▶ [Instructions for the task]:
Locate "This screenshot has width=720, height=422." in the records below, then copy its line and every following line exactly, without the pictures.

_ _ _ _ _

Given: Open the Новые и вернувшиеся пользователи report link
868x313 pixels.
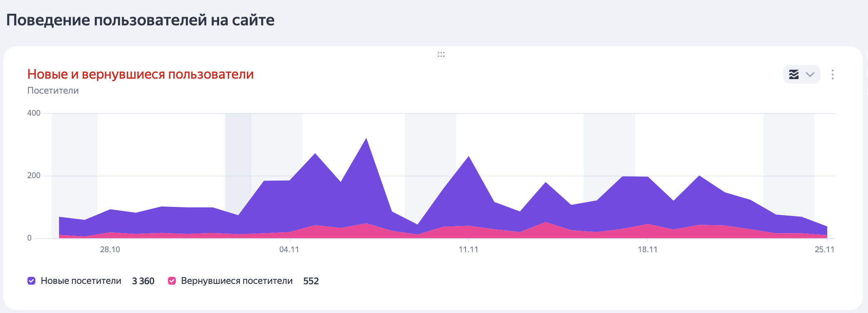Looking at the screenshot, I should pos(141,74).
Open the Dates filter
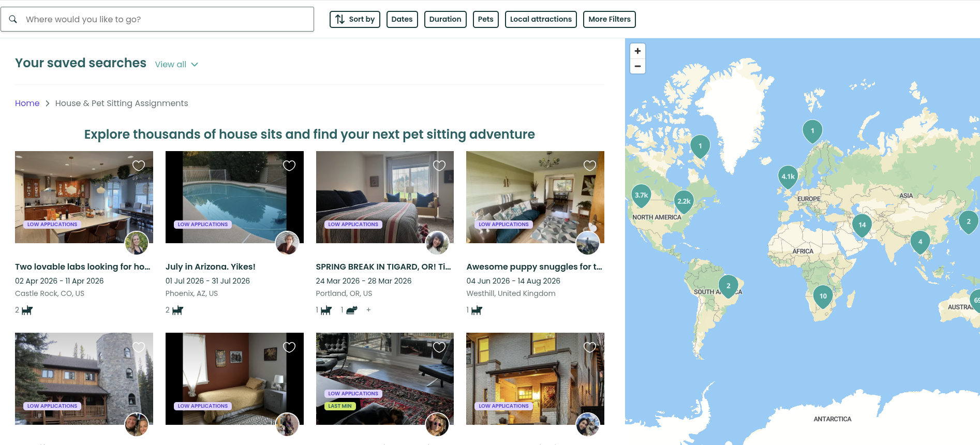This screenshot has width=980, height=445. coord(402,19)
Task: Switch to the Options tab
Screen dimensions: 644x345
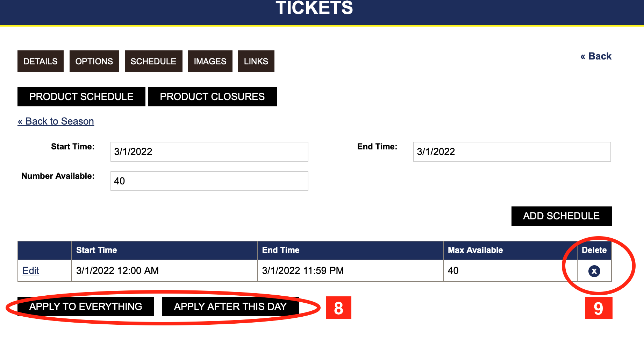Action: (94, 61)
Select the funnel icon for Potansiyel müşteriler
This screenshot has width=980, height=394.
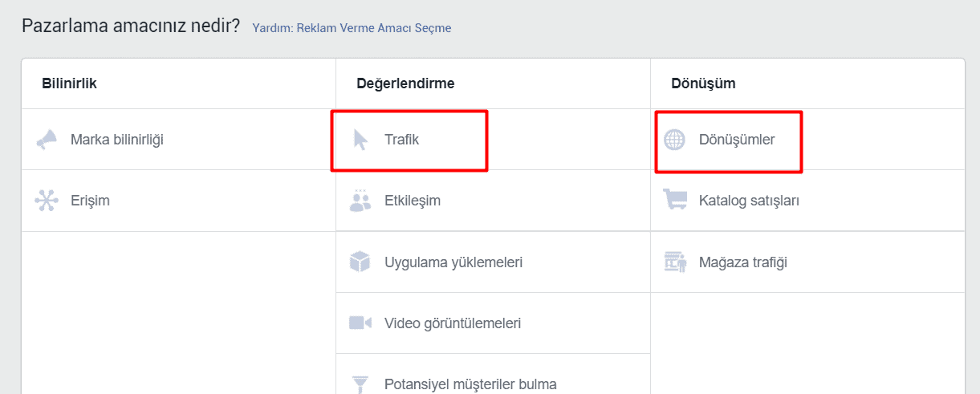(360, 384)
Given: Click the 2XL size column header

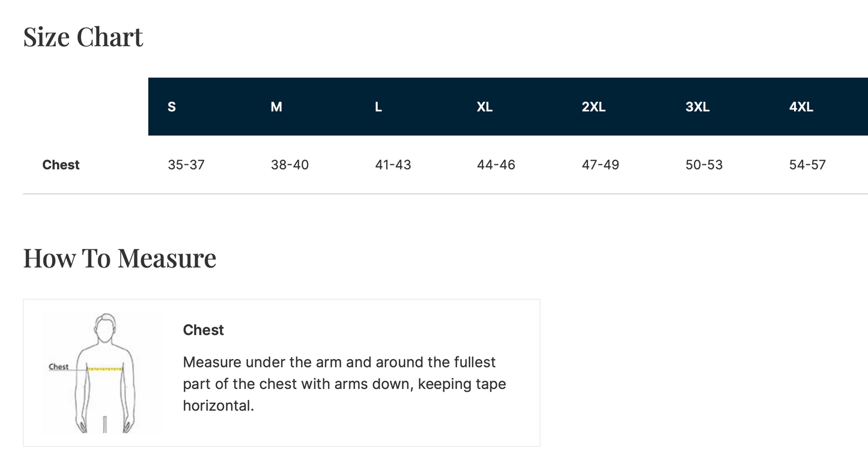Looking at the screenshot, I should pos(593,107).
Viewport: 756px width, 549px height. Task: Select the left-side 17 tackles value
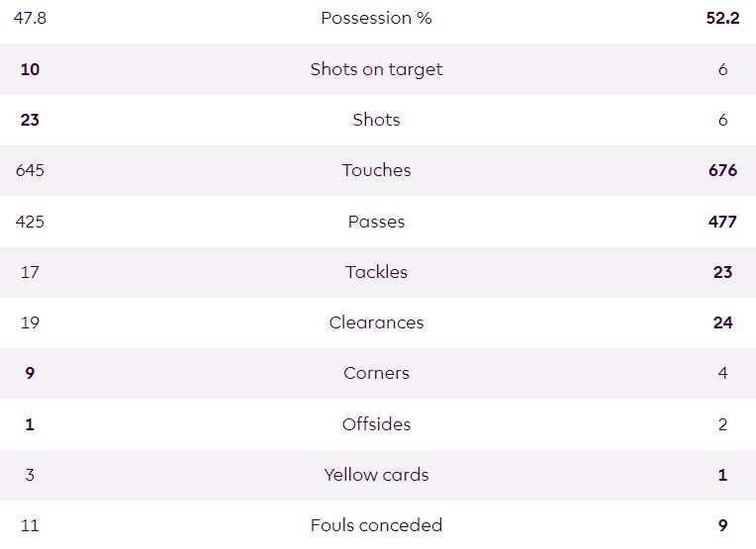tap(30, 272)
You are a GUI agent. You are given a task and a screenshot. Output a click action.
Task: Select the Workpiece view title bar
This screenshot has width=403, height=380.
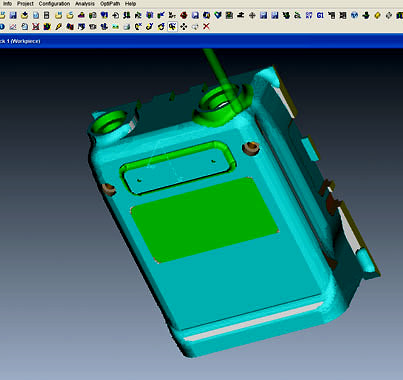(201, 41)
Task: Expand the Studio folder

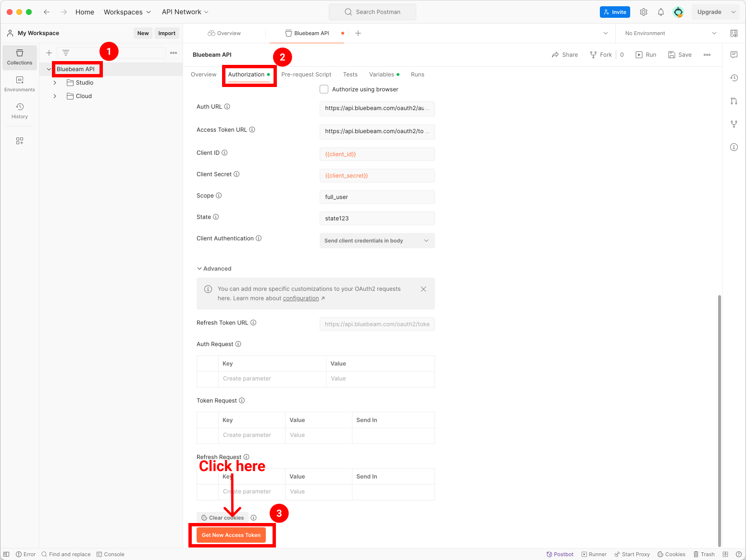Action: (55, 83)
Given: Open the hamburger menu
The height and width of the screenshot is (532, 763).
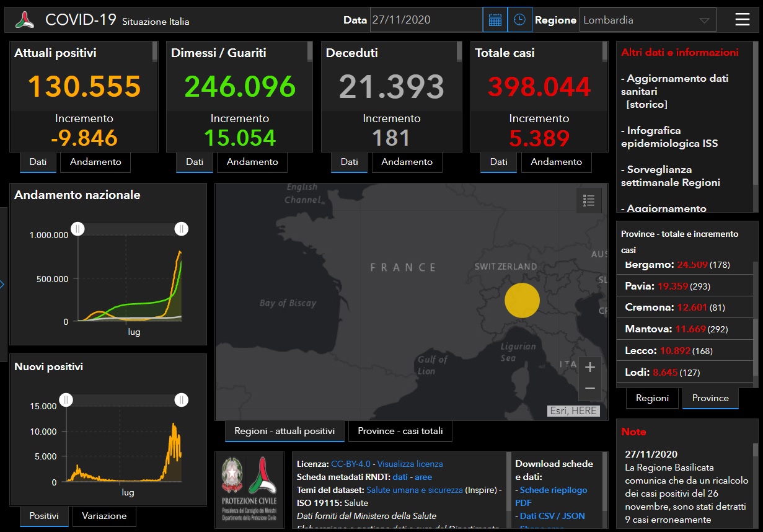Looking at the screenshot, I should point(742,20).

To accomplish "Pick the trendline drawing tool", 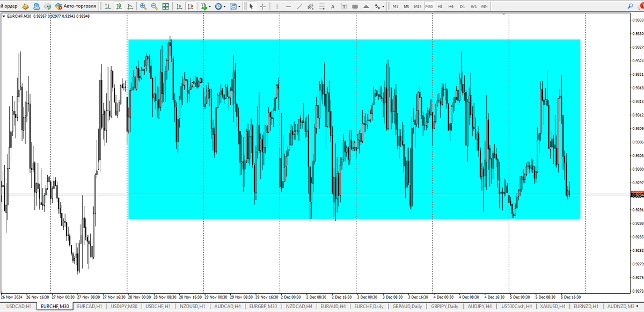I will coord(300,6).
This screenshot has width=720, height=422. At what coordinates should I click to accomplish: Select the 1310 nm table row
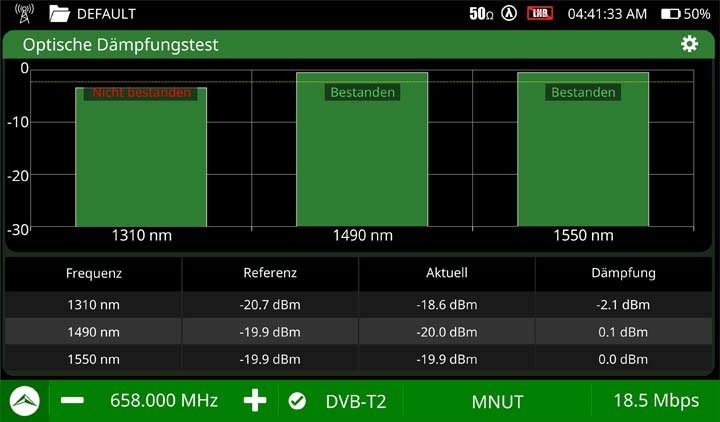[360, 305]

_ _ _ _ _

▶ [Solution below]:
This screenshot has width=720, height=422. At what coordinates should I click to accomplish: Select the 1310 nm table row
[360, 305]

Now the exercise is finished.